Jun 02 2016

When Open World Games are Too Open

I’ve been playing Farcry 4 off and on for the past few months. Yeah, it’s a 2014 title, but it’s still a good one – in fact, it was the first game I bought for my Xbox One when I purchased it last year, but only in November of 2015 did I get around to actually playing it.

In any case, it’s one of those games where, while it has it’s story and plot flow, you can really pretty much do whatever you want. Open World, as it is known, rather than the more traditional level based structure most games have. These tend to be the most enjoyable game experiences for many people, as they provide an ability to “live in” the world presented, doing what you want, when you want, how you want, where you want, within the games universe and rules.

In Grand Theft Auto V players can explore the entire city of Los Santos (based on Los Angeles) as well as the nearby desert.

In Grand Theft Auto V players can explore the entire city of Los Santos (based on Los Angeles) as well as the nearby desert.

Generally, the games are structured in such a way that the player is presented with a growing list of side tasks to complete, while always having the main task clearly defined, and available when they wish to proceed with the main game. Side tasks can sometimes be rendered unavailable by progress, so often times players will forgo progressing along the main game to complete these tasks, which can easily add hours of gameplay just on their own.

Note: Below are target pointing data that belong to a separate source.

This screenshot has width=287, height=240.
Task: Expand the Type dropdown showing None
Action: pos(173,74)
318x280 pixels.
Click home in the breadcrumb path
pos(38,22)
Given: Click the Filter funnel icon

Grand Theft Auto is generally considered the definitive open world game series, and it provides a nice enough balance of story missions and side missions, but many players feel it somewhat lacking on random things to do in the world. Still, the games are quite beloved by their fans, and constantly receive high regards for their gameplay. The games in the series offer plenty of things to do, but never bombard you more choices than you feel you can take on.

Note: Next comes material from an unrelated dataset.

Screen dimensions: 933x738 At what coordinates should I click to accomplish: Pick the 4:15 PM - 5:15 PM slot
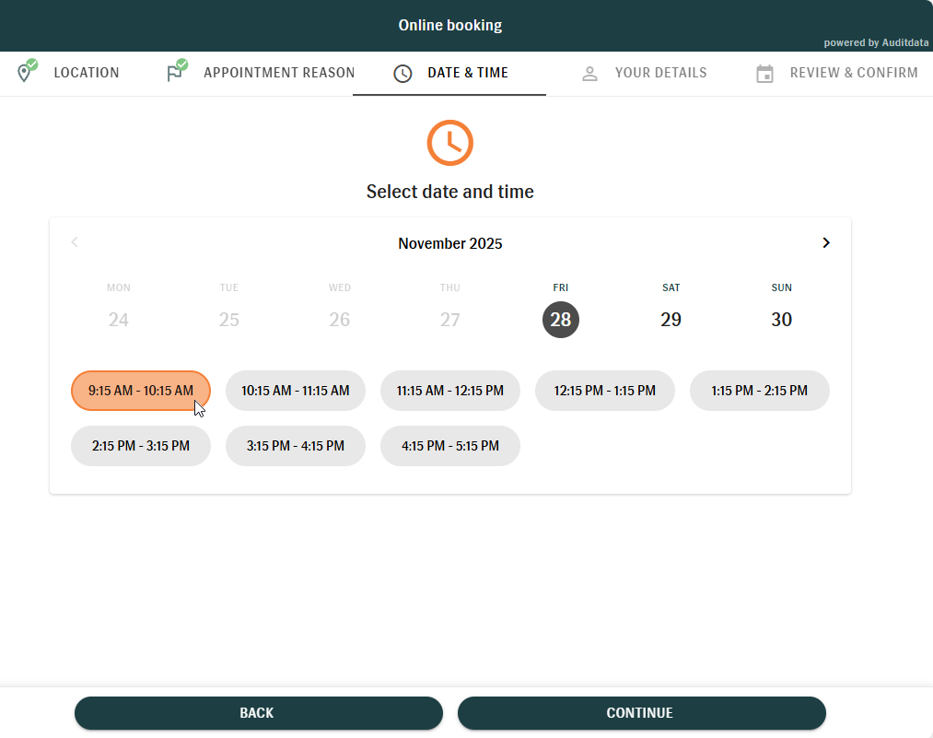tap(450, 446)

A good old shootout in Los Santos

A good old shootout in Los Santos

Farcry 4, for comparison, though, seems to go a little crazy with the amount of things to do in the game: Dozens of locations to take control of, with these combat situations able to be replayed at will; random events happening as you drive around the countryside, from saving people in danger to taking over supplies in route to an enemy base, and even quests for Thangka strips to access the quite long Shangri-La side missions. The amount of stuff to do in the game is almost too much, when combined with the sheer size of the game world.

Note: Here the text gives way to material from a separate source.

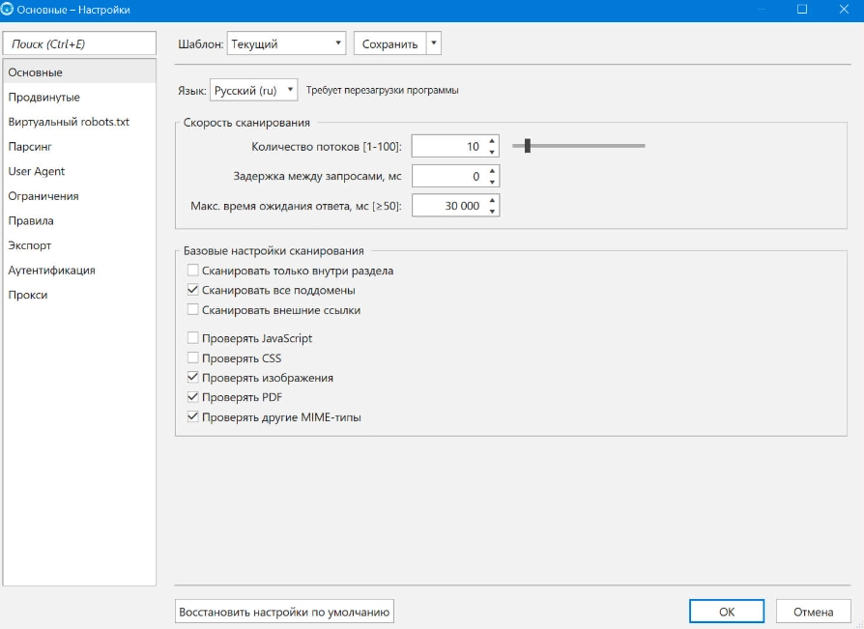
Task: Click the thread count slider handle
Action: 527,145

I’m not necessarily complaining, as I love having things to do in games. It’s just that the way these games are done, they introduce you to these side missions as part of a main story element, and thus it makes you want to complete them, which sometimes can feel almost overwhelming when too many options are presented at once. What do I want to do. Do I want to progress with the main story? Do I want to go hunting, or try to save some hostages?

The Shangri-La missions can take easily 30 minutes each!

The Shangri-La missions can take easily 30 minutes each!

Yeah, having options in a game is great. Sometimes, it can be a bit much, and leave you feeling like you can never complete the game.

I say all this just for thoughts sake. Have you played a game that just had too much going on, or was there a game you played that didn’t have enough optional things to do? Let me know, and perhaps we will look into individual games more in the near future.